7. An input device to introduce a media sheet into an image forming apparatus, the device comprising:

a support surface sized to support the media sheet;

a ramp pivotally positioned at an end of the support surface to direct the media sheet from the support surface to a media path; and

an adjustment member operatively connected to the ramp to adjust an angle of the ramp relative to the support surface depending upon a stiffness of the media sheet;

the ramp being pivotable between a first orientation forming a first angle with the ramp in proximity to the support surface, and a second orientation forming a larger second angle with the ramp positioned away from the support surface.

8. The device of claim 7, wherein the ramp is in contact with the support surface in the first orientation.

9. The device of claim 7, further including a pivot member positioned at a first end of the ramp with a second section of the ramp that is spaced away from the first end being operatively positioned within a slot.

10. The device of claim 7, wherein the adjustment member is a biasing member positioned to contact a back side of the ramp opposite from the support surface.

11. The device of claim 7, further comprising a pick mechanism positioned to move the media sheet from the support surface and along the ramp, the pick mechanism include a pick tire that contacts the media sheet and a pivoting arm.

12. The device of claim 11, wherein rotation of the pick tire causes the media sheet to exert a force on the ramp to move the ramp from the first orientation to the second orientation.

13. A method of introducing a media sheet into an image forming apparatus comprising:

moving the media sheet from a support surface and against a ramp positioned at an end of the support surface;

exerting a force on the ramp through the media sheet and pivoting the ramp from a first orientation with a first angle to a second orientation with a larger second angle;

moving the media sheet from the support surface and along the ramp; and

returning the ramp back to the first orientation after the media sheet passes beyond the ramp.

14. The method of claim 13, wherein moving the ramp from the first orientation to the second orientation comprises bending a biasing member that is in contact with the ramp.

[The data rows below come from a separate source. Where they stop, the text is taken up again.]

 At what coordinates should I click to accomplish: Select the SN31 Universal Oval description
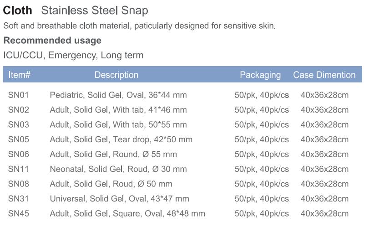click(x=119, y=199)
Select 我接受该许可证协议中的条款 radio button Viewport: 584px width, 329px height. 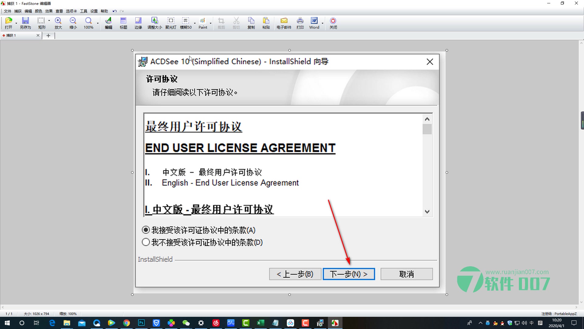pyautogui.click(x=146, y=229)
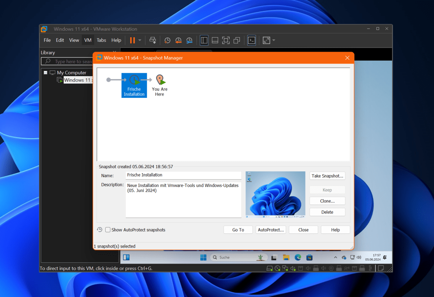Clone the selected snapshot
The width and height of the screenshot is (434, 297).
point(327,201)
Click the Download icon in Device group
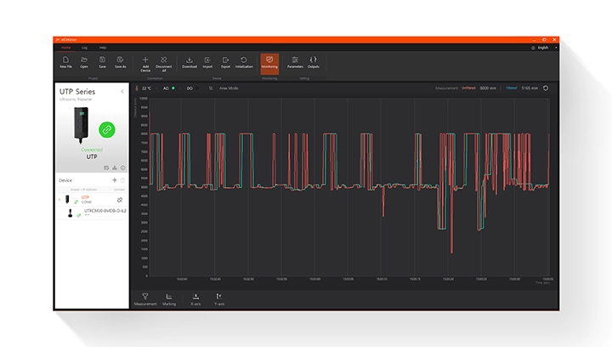The width and height of the screenshot is (612, 347). (x=189, y=60)
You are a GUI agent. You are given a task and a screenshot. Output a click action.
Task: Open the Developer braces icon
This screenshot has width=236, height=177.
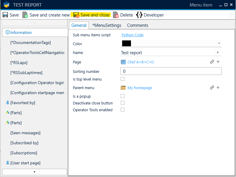(139, 15)
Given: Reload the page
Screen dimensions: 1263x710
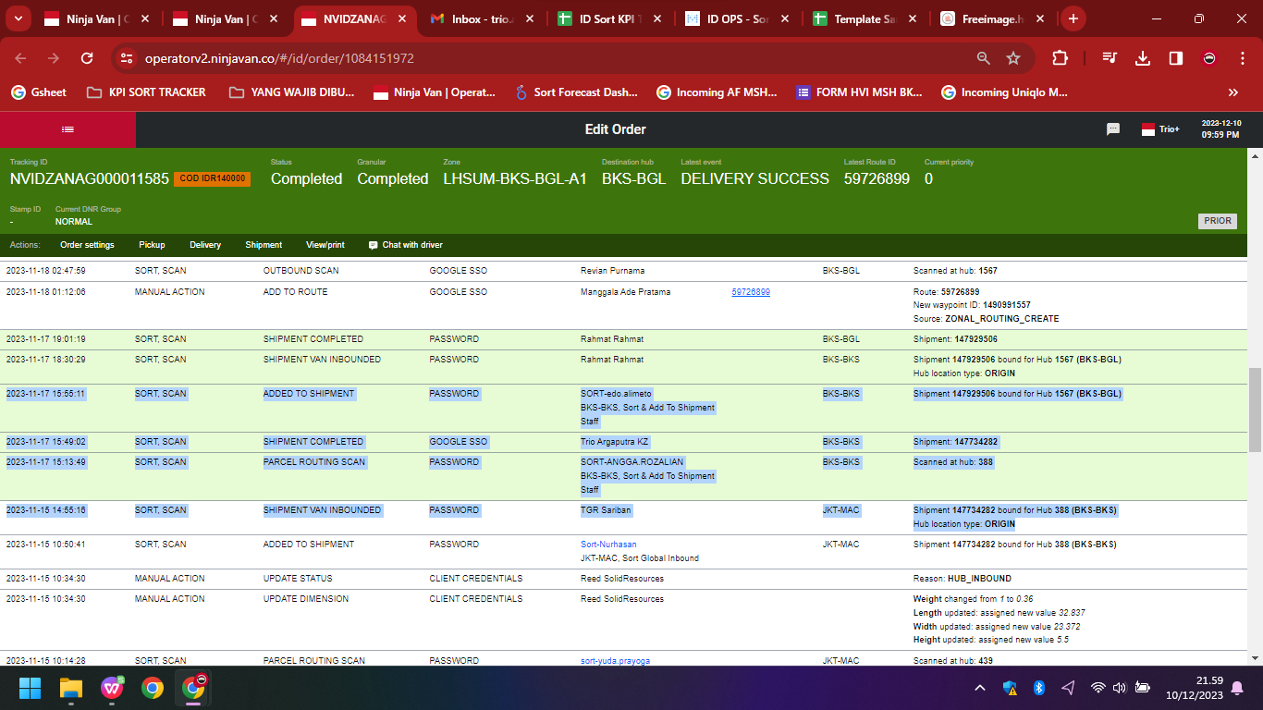Looking at the screenshot, I should click(x=87, y=58).
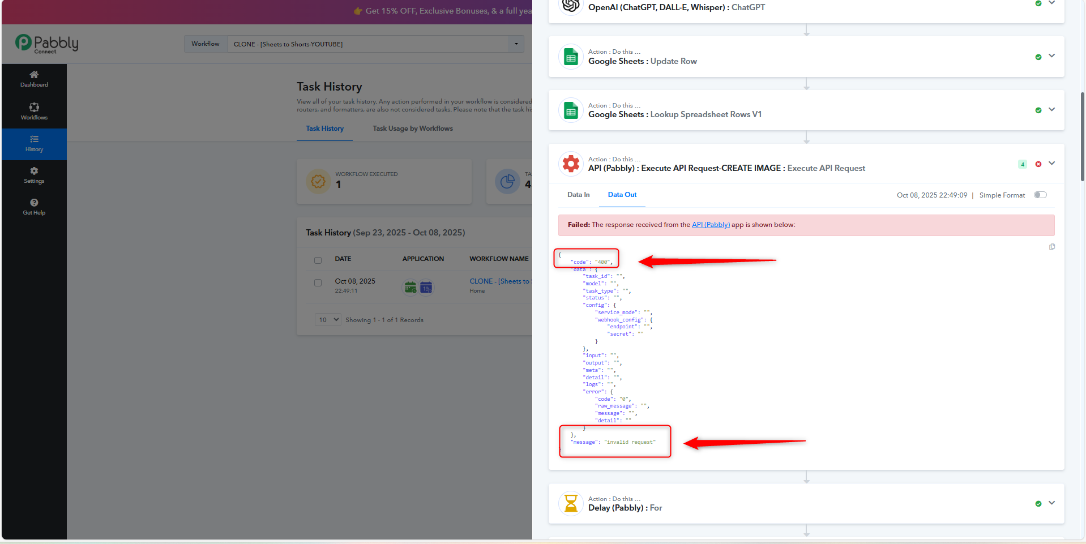This screenshot has width=1086, height=544.
Task: Click the Delay (Pabbly) hourglass icon
Action: pyautogui.click(x=571, y=503)
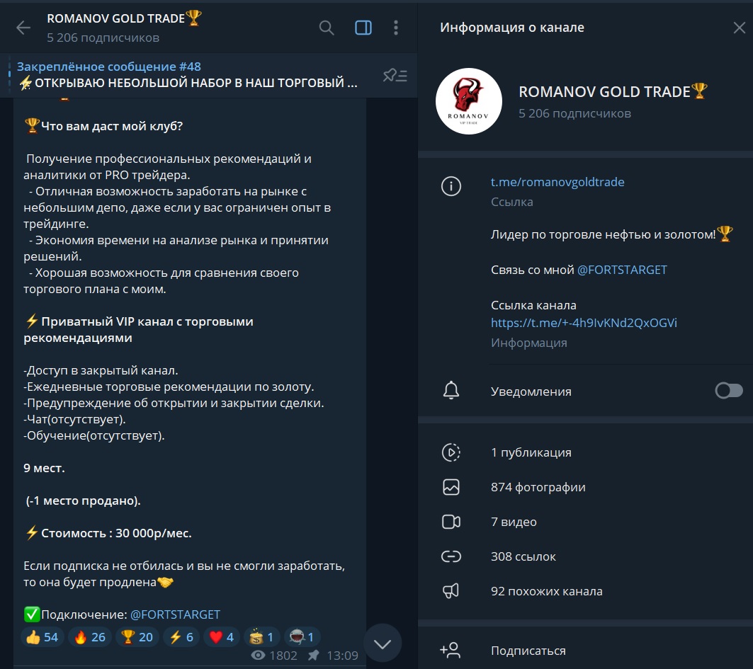Screen dimensions: 753x669
Task: Click the @FORTSTARGET contact in channel info
Action: coord(622,270)
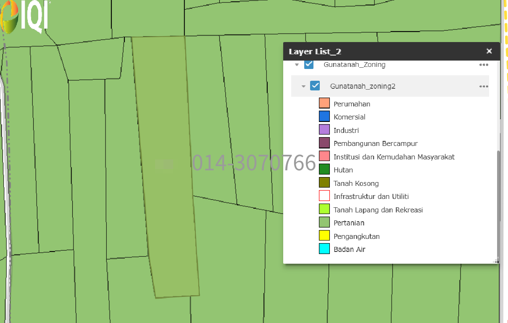This screenshot has height=323, width=508.
Task: Click the Pertanian legend label
Action: coord(349,223)
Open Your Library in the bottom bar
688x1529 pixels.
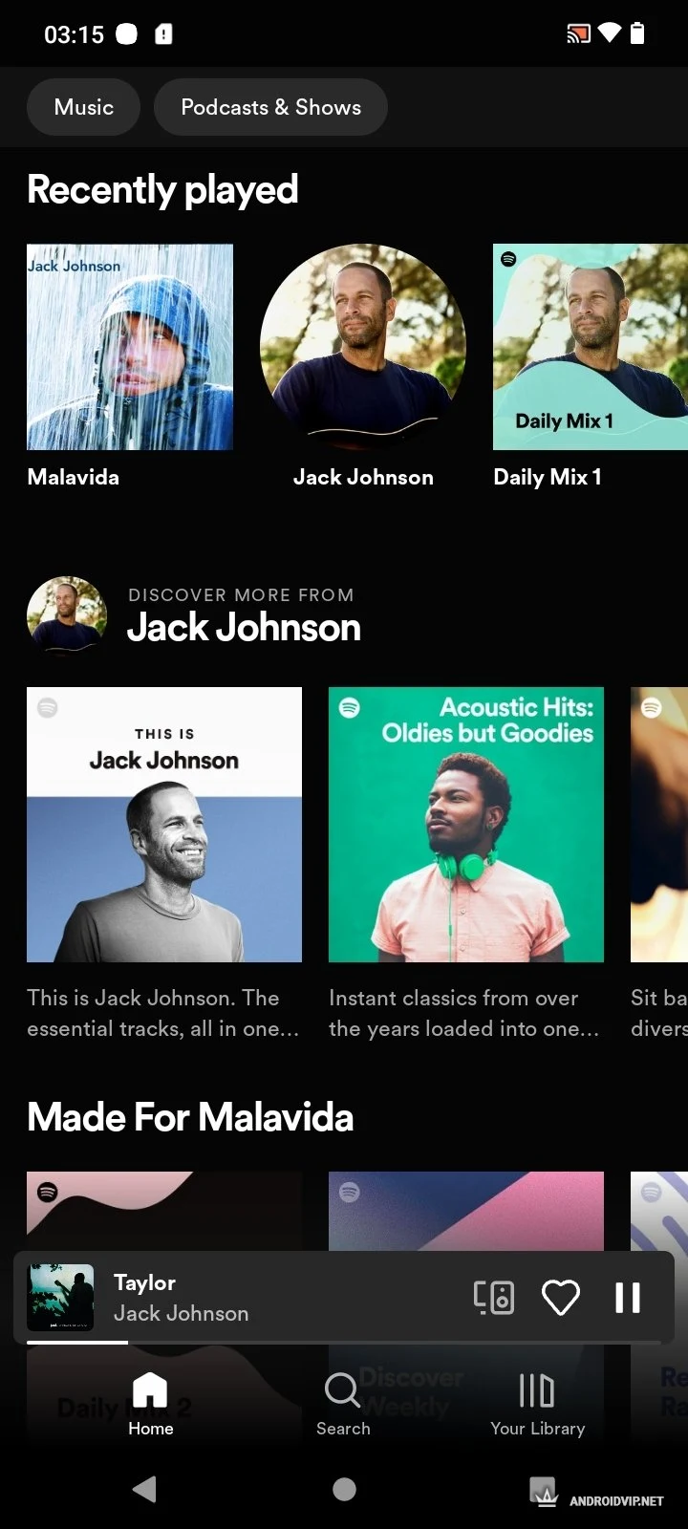coord(537,1403)
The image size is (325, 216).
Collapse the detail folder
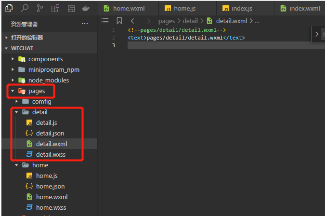tap(17, 112)
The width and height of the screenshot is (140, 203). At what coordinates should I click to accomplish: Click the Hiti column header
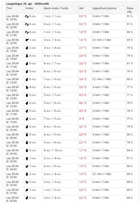tap(81, 8)
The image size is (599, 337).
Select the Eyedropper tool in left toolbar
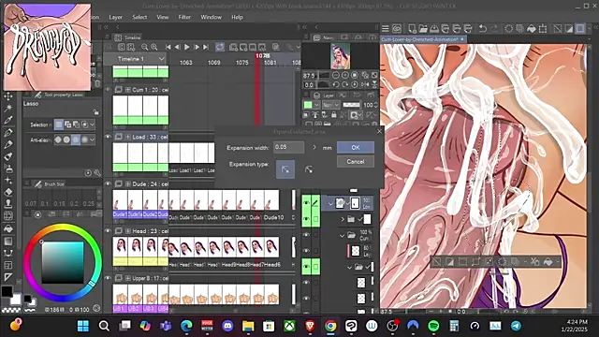(x=8, y=120)
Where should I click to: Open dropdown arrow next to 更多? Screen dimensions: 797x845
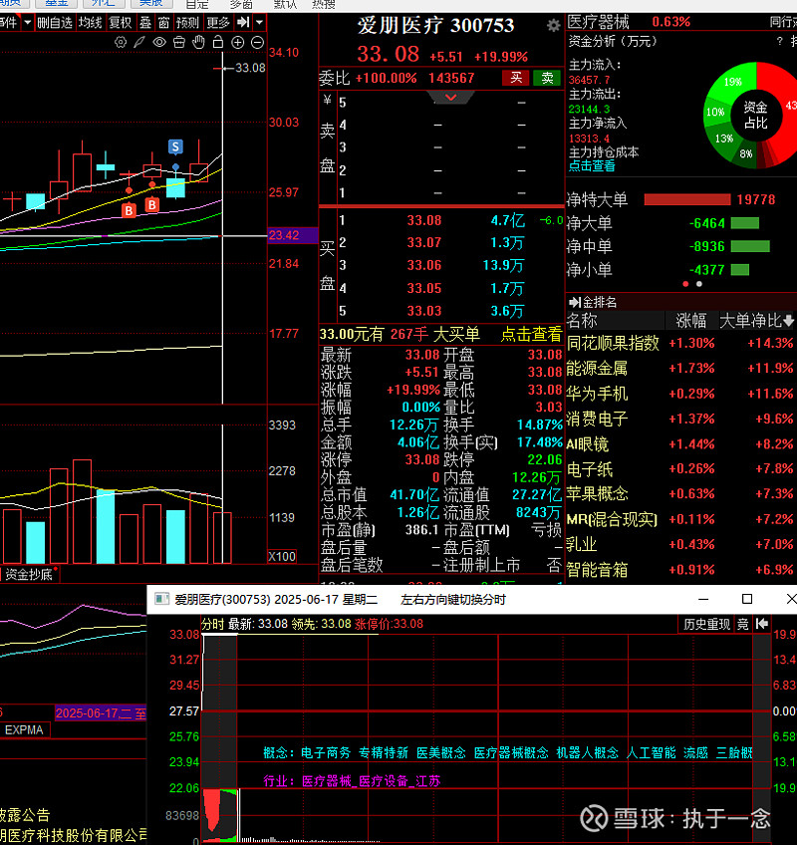(x=259, y=22)
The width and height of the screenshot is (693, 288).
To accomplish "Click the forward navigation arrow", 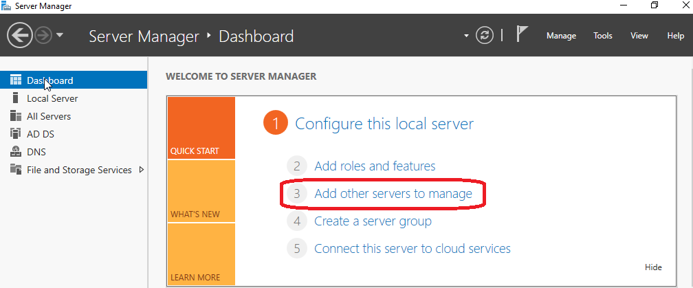I will 43,36.
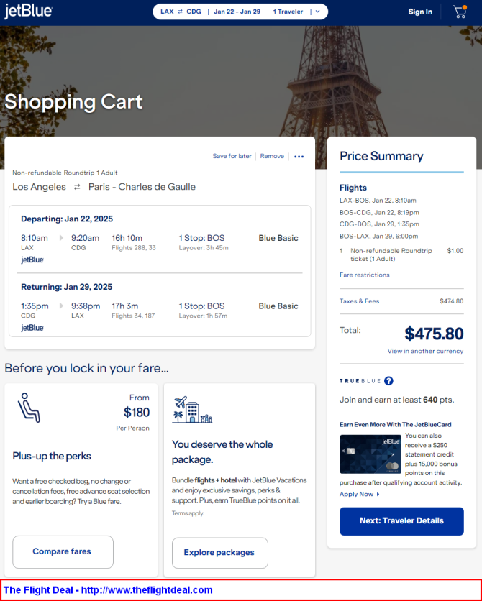Click the Compare fares button
Image resolution: width=482 pixels, height=601 pixels.
[63, 552]
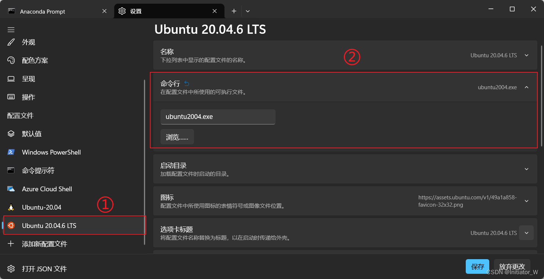
Task: Click the 保存 button
Action: (x=477, y=267)
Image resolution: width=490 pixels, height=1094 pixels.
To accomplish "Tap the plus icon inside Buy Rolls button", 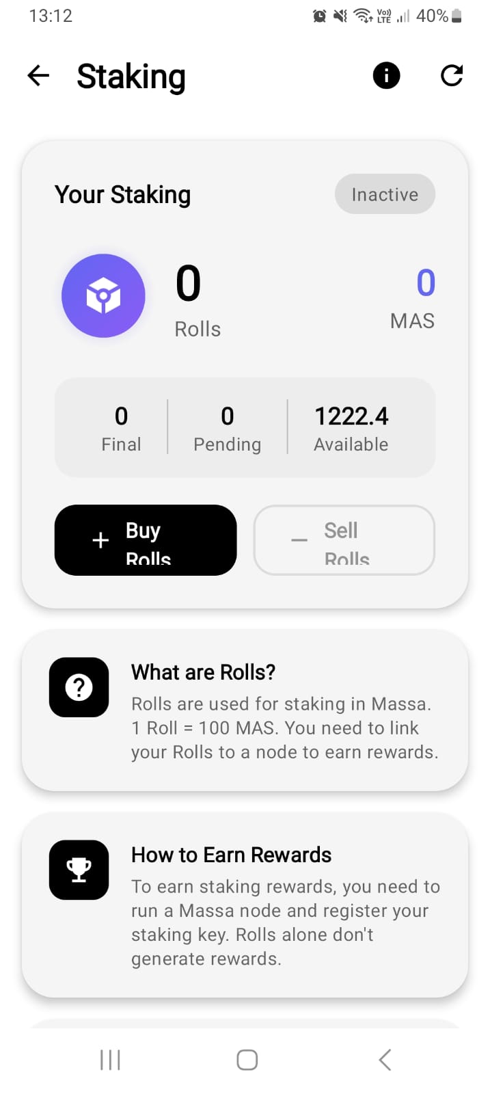I will pos(100,540).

15. The method of claim 13, wherein moving the ramp from the first orientation to the second orientation comprises pivoting the ramp about a first end and sliding a second end of the ramp in a slot.

16. The method of claim 13, wherein the step of returning the ramp back to the first orientation after the media sheet passes beyond the ramp comprises contacting the ramp against the support surface.

17. The method of claim 13, further including moving a second media sheet with a greater stiffness than the media sheet from the support surface and exerting a second force on the ramp through the second media sheet and pivoting the ramp from the first orientation to a third orientation with a third angle, the third angle being larger then the first and second angles.

18. The method of claim 13, further including moving a second media sheet with a lesser stiffness than the media sheet from the support surface and exerting a second force on the ramp through the second media sheet and pivoting the ramp from the first orientation to a third orientation with a third angle, the third angle being larger than the first angle and less than the second angle.

19. The method of claim 13, further including returning the ramp back to the first orientation prior to moving a second media sheet from the support surface.

20. The method of claim 13, further comprising pivoting the ramp to the second orientation and contacting a back side of the ramp against a stop.